-- Start TEXT EXCERPT --

Hi can anybody help i am looking for a photo or anyway i could the ship is the medomsley line Chelwood Beacon witch was on charter from the Van Ommeren Line i sailed in this vessel in Aug 1962 till Jan 1963 its the only photo missing in my album to complete all the ships i sailed on i would be grateful for any information
thanks
Howard James


----------



## Mike Featherstone (Jan 12, 2021)

howard james said:


> Hi can anybody help i am looking for a photo or anyway i could the ship is the medomsley line Chelwood Beacon witch was on charter from the Van Ommeren Line i sailed in this vessel in Aug 1962 till Jan 1963 its the only photo missing in my album to complete all the ships i sailed on i would be grateful for any information
> thanks
> Howard James


Hi. Your name does not ring a bell, I was on board the same time as you as 4th/3rd mate. I can help as I have 2 photos of the said Chelwood Beacon. One taken passing under Sydney Harbour Bridge and the other passing through Port Said before entering the Suez Canal ( Both attached ) hope they are of use to you.

-- End TEXT EXCERPT --
-- Start GIVEN DATA --

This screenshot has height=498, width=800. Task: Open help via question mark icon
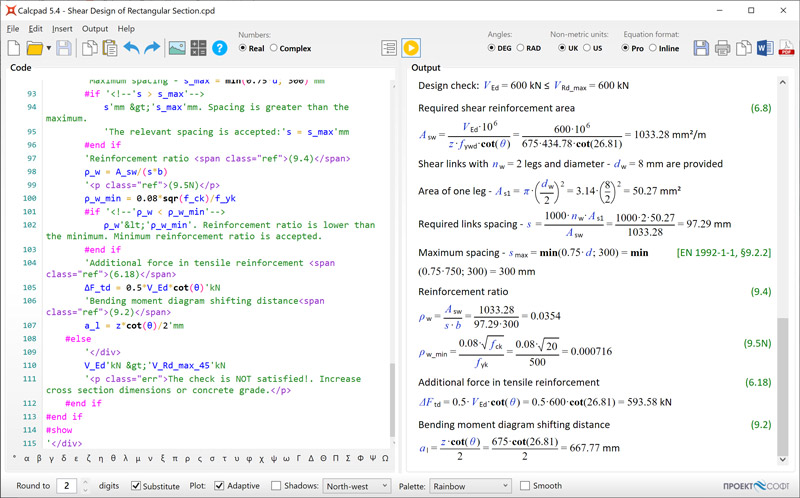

-- End GIVEN DATA --

▶ **WHAT YOU WILL DO**
1. List every place named in Mike Featherstone's reply in the forum thread about the Chelwood Beacon.
2. In the forum thread about the Chelwood Beacon, what position did Mike Featherstone hold on board?
The material plays no part in this.

▶ **ANSWER LIST**
1. Sydney Harbour Bridge, Port Said, Suez Canal

2. He was 4th/3rd mate.